▸ What to produce
Please repeat each line from the one holding "Task: Click the 50 label on person scale" through the final line of the data, exactly as it stands, with no pictures.

- - - -

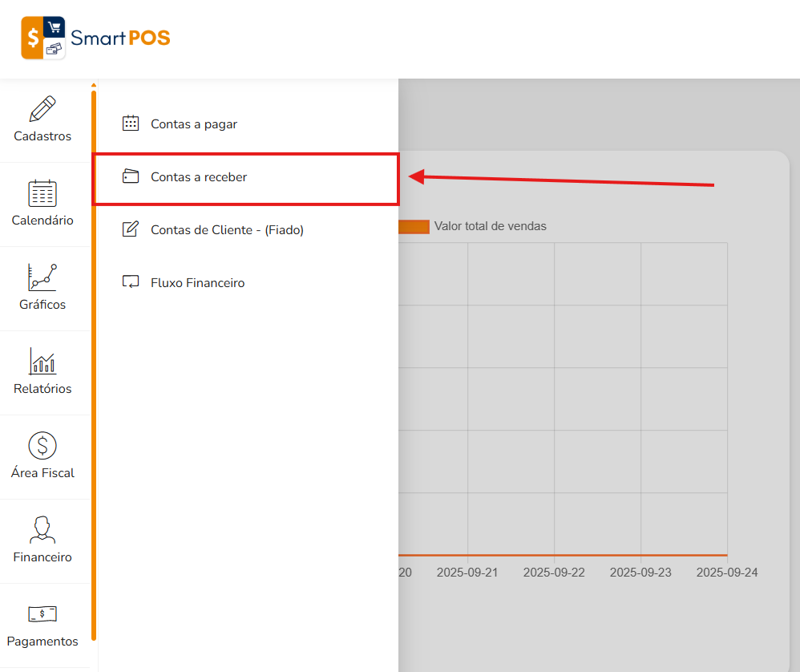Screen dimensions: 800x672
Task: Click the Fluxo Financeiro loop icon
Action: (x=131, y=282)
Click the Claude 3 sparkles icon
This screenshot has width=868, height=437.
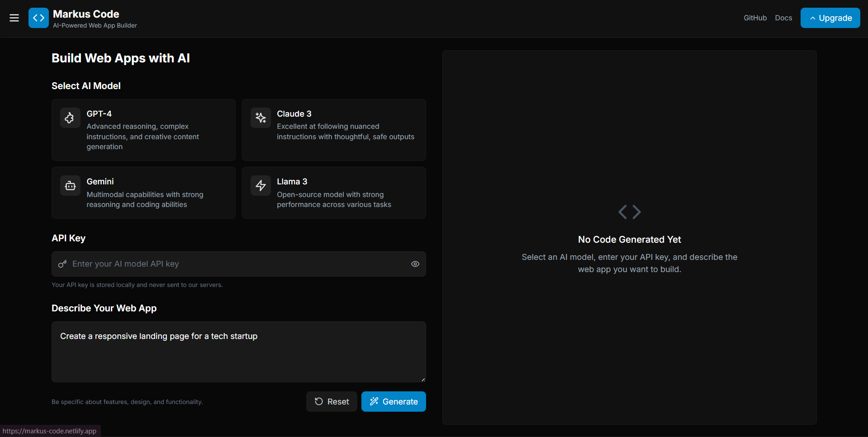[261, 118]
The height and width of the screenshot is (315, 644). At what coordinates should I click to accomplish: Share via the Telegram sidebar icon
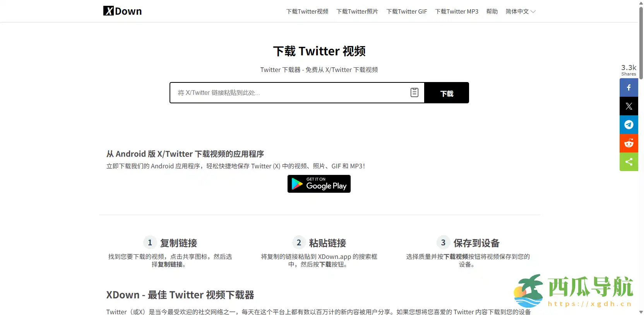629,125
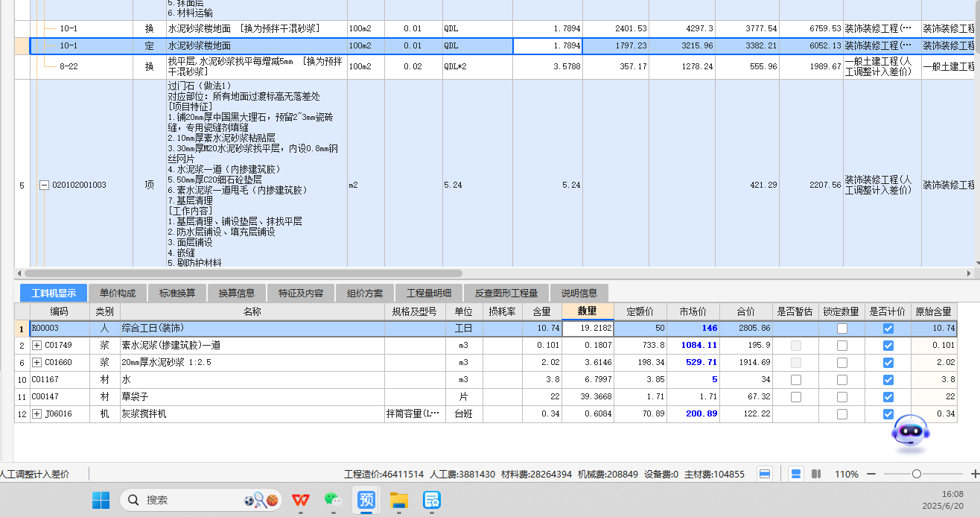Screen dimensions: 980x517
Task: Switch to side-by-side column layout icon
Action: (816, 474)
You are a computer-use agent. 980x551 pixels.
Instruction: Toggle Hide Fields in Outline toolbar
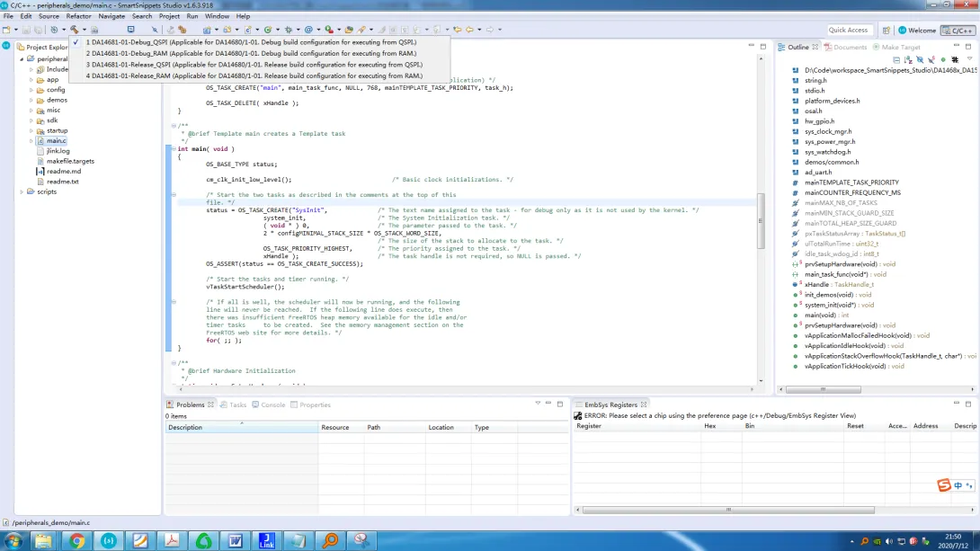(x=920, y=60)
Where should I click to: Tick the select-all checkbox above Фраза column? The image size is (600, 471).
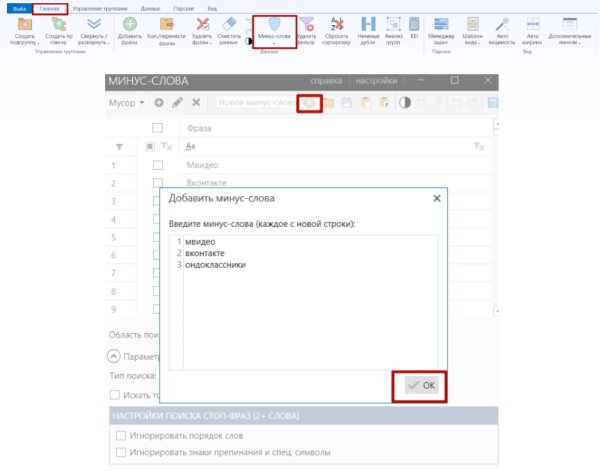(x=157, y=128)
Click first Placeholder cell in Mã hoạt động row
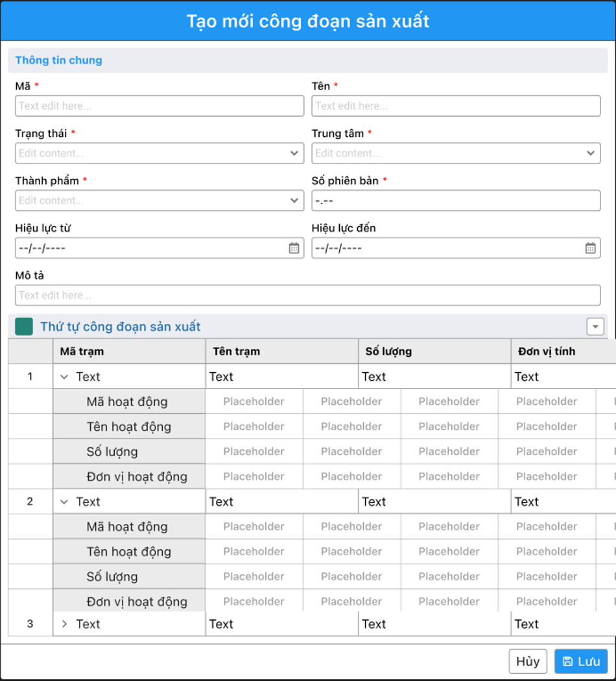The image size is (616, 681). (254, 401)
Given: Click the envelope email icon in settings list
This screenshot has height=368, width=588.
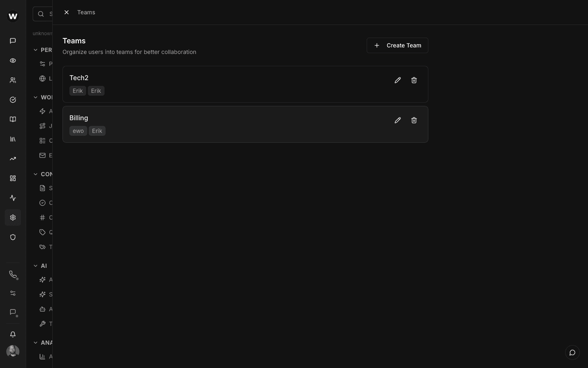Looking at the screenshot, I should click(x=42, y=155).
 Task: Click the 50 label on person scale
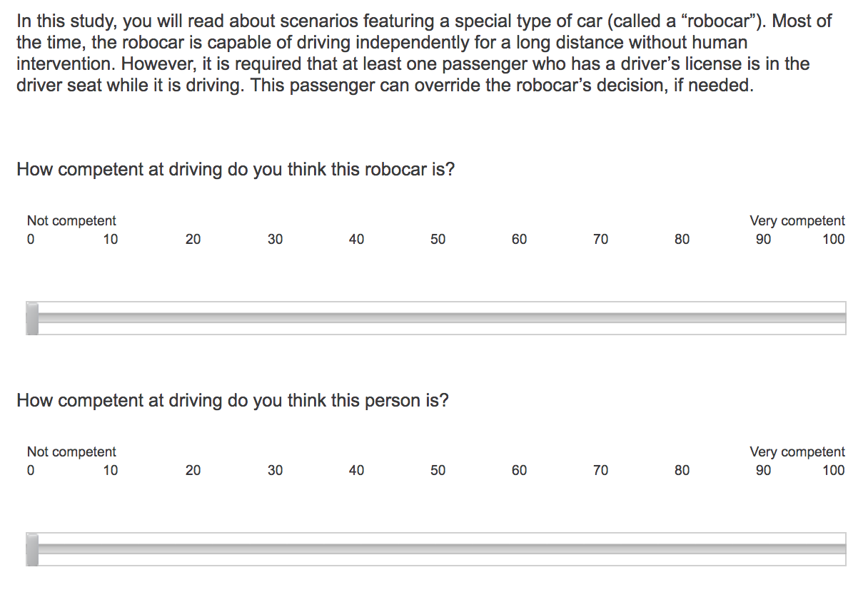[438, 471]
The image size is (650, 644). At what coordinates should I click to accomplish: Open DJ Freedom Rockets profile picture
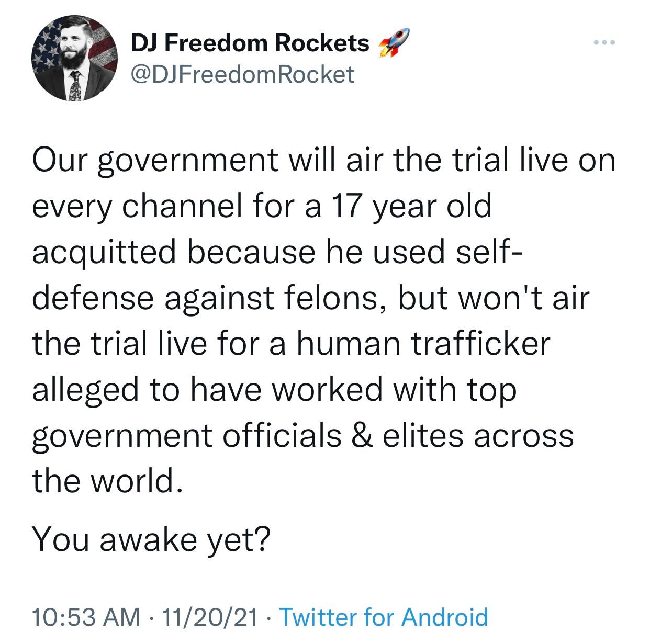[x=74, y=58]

- - - -

▸ Answer to this task
 Task: Click the 50 label on person scale
[438, 471]
The image size is (650, 644). At what coordinates should I click to accomplish: Open DJ Freedom Rockets profile picture
[x=74, y=58]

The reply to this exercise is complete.